Collected data:
━━━

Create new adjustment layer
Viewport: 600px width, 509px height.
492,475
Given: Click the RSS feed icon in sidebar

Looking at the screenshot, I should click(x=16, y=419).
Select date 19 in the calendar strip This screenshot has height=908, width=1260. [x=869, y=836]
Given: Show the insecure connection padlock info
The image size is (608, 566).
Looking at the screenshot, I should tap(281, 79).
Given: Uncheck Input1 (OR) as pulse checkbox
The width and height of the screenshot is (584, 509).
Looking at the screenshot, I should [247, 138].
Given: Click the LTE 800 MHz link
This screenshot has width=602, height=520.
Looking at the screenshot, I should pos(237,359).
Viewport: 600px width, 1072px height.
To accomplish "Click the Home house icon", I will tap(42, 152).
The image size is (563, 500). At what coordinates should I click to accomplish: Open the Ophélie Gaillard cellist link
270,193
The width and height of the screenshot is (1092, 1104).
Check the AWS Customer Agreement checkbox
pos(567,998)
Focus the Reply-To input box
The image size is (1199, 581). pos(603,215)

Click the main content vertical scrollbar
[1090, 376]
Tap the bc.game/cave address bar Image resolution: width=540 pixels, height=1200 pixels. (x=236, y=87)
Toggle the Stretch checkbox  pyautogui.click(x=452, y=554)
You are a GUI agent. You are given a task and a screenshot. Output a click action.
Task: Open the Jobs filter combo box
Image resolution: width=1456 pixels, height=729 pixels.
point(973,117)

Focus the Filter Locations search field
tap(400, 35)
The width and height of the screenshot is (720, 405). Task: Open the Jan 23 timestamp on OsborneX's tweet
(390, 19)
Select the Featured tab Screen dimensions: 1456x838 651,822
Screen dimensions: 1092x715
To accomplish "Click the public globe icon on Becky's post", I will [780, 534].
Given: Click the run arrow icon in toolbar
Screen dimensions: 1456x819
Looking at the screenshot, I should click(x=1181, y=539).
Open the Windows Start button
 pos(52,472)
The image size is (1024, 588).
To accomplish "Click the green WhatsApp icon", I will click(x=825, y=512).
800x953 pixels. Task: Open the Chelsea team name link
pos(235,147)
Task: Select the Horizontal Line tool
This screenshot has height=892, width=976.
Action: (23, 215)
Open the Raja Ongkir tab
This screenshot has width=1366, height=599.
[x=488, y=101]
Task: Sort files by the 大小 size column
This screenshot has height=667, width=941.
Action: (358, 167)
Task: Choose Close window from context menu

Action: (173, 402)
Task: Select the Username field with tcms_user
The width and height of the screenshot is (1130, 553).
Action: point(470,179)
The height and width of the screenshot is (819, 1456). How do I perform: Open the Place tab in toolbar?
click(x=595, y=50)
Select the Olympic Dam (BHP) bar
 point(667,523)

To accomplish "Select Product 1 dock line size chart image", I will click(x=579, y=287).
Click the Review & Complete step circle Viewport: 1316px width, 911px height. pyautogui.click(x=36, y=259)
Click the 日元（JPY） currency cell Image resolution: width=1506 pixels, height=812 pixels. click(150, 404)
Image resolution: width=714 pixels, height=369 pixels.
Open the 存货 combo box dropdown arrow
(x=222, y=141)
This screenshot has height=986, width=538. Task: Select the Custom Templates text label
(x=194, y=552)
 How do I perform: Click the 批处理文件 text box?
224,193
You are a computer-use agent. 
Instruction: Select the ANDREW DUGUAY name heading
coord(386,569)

━━━

What this task involves: Each entry above needs to be duplicated exactly.

Answer below:
Create new adjustment layer
Viewport: 600px width, 509px height.
492,475
Given: Click the RSS feed icon in sidebar

Looking at the screenshot, I should click(x=16, y=419).
Select date 19 in the calendar strip This screenshot has height=908, width=1260. [x=869, y=836]
Given: Show the insecure connection padlock info
The image size is (608, 566).
Looking at the screenshot, I should tap(281, 79).
Given: Uncheck Input1 (OR) as pulse checkbox
The width and height of the screenshot is (584, 509).
Looking at the screenshot, I should [247, 138].
Given: Click the LTE 800 MHz link
This screenshot has width=602, height=520.
Looking at the screenshot, I should pos(237,359).
Viewport: 600px width, 1072px height.
To accomplish "Click the Home house icon", I will tap(42, 152).
The image size is (563, 500). At what coordinates should I click to accomplish: Open the Ophélie Gaillard cellist link
270,193
The width and height of the screenshot is (1092, 1104).
Check the AWS Customer Agreement checkbox
pos(567,998)
Focus the Reply-To input box
The image size is (1199, 581). pos(603,215)

Click the main content vertical scrollbar
[1090, 376]
Tap the bc.game/cave address bar Image resolution: width=540 pixels, height=1200 pixels. (x=236, y=87)
Toggle the Stretch checkbox  pyautogui.click(x=452, y=554)
You are a GUI agent. You are given a task and a screenshot. Output a click action.
Task: Open the Jobs filter combo box
Image resolution: width=1456 pixels, height=729 pixels.
point(973,117)

Focus the Filter Locations search field
tap(400, 35)
The width and height of the screenshot is (720, 405). Task: Open the Jan 23 timestamp on OsborneX's tweet
(390, 19)
Select the Featured tab Screen dimensions: 1456x838 651,822
Screen dimensions: 1092x715
To accomplish "Click the public globe icon on Becky's post", I will [780, 534].
Given: Click the run arrow icon in toolbar
Screen dimensions: 1456x819
Looking at the screenshot, I should click(x=1181, y=539).
Open the Windows Start button
 pos(52,472)
The image size is (1024, 588).
To accomplish "Click the green WhatsApp icon", I will click(x=825, y=512).
800x953 pixels. Task: Open the Chelsea team name link
pos(235,147)
Task: Select the Horizontal Line tool
This screenshot has height=892, width=976.
Action: (23, 215)
Open the Raja Ongkir tab
This screenshot has width=1366, height=599.
[x=488, y=101]
Task: Sort files by the 大小 size column
This screenshot has height=667, width=941.
Action: (358, 167)
Task: Choose Close window from context menu

Action: (173, 402)
Task: Select the Username field with tcms_user
The width and height of the screenshot is (1130, 553).
Action: point(470,179)
The height and width of the screenshot is (819, 1456). How do I perform: Open the Place tab in toolbar?
click(x=595, y=50)
Select the Olympic Dam (BHP) bar
 point(667,523)

To accomplish "Select Product 1 dock line size chart image", I will click(x=579, y=287).
Click the Review & Complete step circle Viewport: 1316px width, 911px height. pyautogui.click(x=36, y=259)
Click the 日元（JPY） currency cell Image resolution: width=1506 pixels, height=812 pixels. click(150, 404)
Image resolution: width=714 pixels, height=369 pixels.
Open the 存货 combo box dropdown arrow
(x=222, y=141)
This screenshot has height=986, width=538. Task: Select the Custom Templates text label
(x=194, y=552)
 How do I perform: Click the 批处理文件 text box?
224,193
You are a computer-use agent. 
Instruction: Select the ANDREW DUGUAY name heading
coord(386,569)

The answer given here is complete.